Motorists facing drunk driving charges could be stuck with long term consequences. Now, under a new Pennsylvania law, motorists charged with drunk driving face a difficult choice. They may plead guilty and agree to drive with an ignition interlock device. This device measures the alcohol content of a driver's breath and will prevent the vehicle from starting if the driver has been drinking.
Alternatively, drivers can avoid a conviction by participating in an Accelerated Rehabilitative Disposition. This diversion program allows individuals to avoid a conviction and have their criminal record expunged. However, participation in this program requires a license suspension for 30 to 90 days. These programs usually include payment of a fine, completion of classes and the driver must undergo monitoring.
A new law will become effective on October 20 that will give drivers who choose ARD the option of installing an ignition interlock device in their car and they will be allowed to continue to drive. Until this change takes effect, motorists must decide whether it is more important to continue to drive or avoid the consequences of having a criminal record.
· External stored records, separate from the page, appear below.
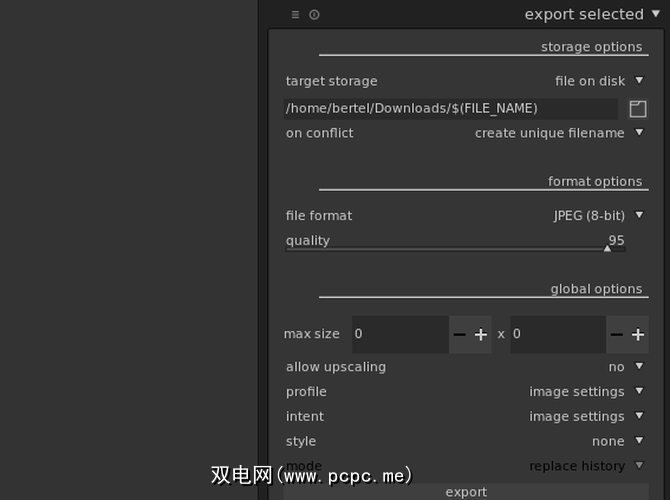This screenshot has width=670, height=500.
Task: Decrease max width with minus button
Action: pos(459,335)
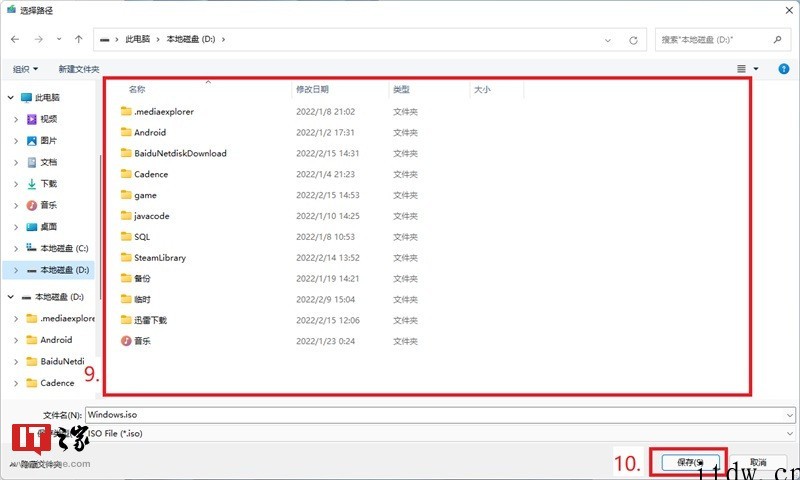This screenshot has height=480, width=800.
Task: Click the 保存 button
Action: pyautogui.click(x=687, y=462)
ARD has other risks. Motorists with a commercial drivers' license may have that license suspended for one year if they take part in ARD. Some colleges also treat this diversion program as an admission of guilt and penalize students. However, changes to the law may provide some relief to drivers. Currently, a person's license will be suspended for one year for refusing to give a blood test after being arrested for a DUI. At the end of August, drivers can apply for an ignition interlock device after serving six months of this suspension.
Motorists facing a DUI charge should seek immediate legal advice. An attorney may challenge evidence or fight to lower penalties.